Saved data entries
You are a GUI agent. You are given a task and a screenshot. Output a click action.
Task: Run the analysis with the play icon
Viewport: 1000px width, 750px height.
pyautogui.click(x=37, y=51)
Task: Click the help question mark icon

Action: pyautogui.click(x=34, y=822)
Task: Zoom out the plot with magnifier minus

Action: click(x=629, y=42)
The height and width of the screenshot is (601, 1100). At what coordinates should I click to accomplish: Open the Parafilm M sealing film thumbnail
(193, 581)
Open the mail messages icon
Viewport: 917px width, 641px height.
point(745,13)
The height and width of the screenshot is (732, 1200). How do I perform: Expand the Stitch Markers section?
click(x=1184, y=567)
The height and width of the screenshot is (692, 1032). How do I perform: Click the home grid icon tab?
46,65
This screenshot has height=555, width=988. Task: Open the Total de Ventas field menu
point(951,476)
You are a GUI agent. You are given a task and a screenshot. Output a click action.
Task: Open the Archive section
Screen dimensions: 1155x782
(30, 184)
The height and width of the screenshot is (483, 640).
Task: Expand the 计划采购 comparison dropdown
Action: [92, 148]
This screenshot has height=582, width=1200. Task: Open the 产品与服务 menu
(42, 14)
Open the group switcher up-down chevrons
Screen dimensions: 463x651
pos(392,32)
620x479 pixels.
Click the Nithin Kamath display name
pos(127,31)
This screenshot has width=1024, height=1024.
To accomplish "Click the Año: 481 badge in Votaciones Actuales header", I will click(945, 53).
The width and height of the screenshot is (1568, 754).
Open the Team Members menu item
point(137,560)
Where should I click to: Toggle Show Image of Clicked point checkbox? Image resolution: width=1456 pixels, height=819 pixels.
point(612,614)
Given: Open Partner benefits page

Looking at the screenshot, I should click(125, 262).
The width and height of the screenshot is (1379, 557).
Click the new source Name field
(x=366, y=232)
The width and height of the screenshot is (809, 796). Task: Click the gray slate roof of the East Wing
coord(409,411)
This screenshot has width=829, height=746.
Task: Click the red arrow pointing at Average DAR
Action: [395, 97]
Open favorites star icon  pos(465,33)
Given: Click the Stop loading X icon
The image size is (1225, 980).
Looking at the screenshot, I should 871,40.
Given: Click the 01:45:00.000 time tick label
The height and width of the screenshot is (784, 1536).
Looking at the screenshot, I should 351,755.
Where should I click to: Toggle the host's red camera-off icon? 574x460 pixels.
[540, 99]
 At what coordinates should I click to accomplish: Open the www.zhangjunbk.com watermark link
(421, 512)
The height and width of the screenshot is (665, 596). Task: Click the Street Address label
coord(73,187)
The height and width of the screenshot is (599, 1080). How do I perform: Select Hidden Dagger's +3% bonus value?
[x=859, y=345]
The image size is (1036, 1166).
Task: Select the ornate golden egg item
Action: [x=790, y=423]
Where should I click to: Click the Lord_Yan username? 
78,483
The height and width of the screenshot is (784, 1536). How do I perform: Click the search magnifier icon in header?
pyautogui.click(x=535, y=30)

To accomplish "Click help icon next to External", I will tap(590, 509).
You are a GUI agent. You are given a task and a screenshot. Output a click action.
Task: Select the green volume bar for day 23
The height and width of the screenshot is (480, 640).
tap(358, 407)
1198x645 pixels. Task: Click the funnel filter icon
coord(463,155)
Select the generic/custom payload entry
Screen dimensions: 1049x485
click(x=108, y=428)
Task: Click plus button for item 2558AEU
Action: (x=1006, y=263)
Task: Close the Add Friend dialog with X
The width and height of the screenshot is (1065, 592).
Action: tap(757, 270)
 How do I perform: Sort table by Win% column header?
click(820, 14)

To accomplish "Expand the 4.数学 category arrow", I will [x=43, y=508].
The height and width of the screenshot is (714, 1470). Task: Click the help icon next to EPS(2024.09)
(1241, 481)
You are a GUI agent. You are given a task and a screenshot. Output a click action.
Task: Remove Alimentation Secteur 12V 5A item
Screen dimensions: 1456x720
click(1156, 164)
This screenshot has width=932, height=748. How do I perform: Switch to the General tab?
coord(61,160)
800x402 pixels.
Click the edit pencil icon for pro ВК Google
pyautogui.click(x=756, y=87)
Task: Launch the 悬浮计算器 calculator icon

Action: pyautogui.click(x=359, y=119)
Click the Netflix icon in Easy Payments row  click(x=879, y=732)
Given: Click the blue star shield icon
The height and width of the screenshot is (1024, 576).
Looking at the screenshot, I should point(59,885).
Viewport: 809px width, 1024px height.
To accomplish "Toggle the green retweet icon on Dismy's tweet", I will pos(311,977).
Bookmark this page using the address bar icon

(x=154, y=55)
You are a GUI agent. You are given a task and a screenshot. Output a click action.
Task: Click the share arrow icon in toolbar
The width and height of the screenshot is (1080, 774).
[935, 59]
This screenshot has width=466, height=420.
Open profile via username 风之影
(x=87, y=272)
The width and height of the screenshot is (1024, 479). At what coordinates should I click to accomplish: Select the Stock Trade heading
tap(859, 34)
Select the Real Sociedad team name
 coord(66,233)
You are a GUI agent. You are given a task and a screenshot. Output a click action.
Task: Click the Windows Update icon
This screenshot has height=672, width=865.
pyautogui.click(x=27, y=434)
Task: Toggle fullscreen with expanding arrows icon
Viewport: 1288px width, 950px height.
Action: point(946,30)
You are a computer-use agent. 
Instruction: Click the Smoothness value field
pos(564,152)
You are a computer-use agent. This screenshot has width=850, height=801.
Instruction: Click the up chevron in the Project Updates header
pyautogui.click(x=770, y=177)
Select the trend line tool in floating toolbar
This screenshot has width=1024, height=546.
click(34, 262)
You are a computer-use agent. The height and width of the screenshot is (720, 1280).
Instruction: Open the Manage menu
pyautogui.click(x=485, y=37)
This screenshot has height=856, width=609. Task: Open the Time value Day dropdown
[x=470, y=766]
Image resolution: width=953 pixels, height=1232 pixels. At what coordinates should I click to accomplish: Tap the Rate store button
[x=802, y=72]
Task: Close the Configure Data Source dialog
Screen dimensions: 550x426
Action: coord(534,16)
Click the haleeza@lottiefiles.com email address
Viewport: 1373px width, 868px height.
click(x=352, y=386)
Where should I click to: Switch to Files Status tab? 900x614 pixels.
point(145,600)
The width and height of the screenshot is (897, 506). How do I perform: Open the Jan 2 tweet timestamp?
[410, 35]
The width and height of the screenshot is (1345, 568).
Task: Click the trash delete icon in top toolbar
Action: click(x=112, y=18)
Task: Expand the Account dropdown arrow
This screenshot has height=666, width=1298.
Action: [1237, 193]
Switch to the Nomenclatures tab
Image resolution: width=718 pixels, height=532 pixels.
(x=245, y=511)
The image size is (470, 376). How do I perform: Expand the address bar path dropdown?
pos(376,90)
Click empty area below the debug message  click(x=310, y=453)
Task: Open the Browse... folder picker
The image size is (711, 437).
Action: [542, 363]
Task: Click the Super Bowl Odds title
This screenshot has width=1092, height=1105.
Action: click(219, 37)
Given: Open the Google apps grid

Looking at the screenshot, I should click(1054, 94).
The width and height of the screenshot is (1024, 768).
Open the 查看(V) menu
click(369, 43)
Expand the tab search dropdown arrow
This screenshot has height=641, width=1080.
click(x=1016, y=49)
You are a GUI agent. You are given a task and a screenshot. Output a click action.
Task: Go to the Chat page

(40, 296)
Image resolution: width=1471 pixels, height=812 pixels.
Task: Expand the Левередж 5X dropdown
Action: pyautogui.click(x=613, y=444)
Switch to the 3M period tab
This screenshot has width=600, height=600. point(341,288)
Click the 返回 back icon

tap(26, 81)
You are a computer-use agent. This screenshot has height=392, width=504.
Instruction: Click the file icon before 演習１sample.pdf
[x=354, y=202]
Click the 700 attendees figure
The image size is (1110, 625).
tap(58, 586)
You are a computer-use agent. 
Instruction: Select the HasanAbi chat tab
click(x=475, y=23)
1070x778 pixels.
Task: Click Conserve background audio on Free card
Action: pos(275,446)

■ Work required
What lines in the entries above hold "dialog"? Copy every one.

■ Output
Task: Close the Add Friend dialog with X
Task: Close the Configure Data Source dialog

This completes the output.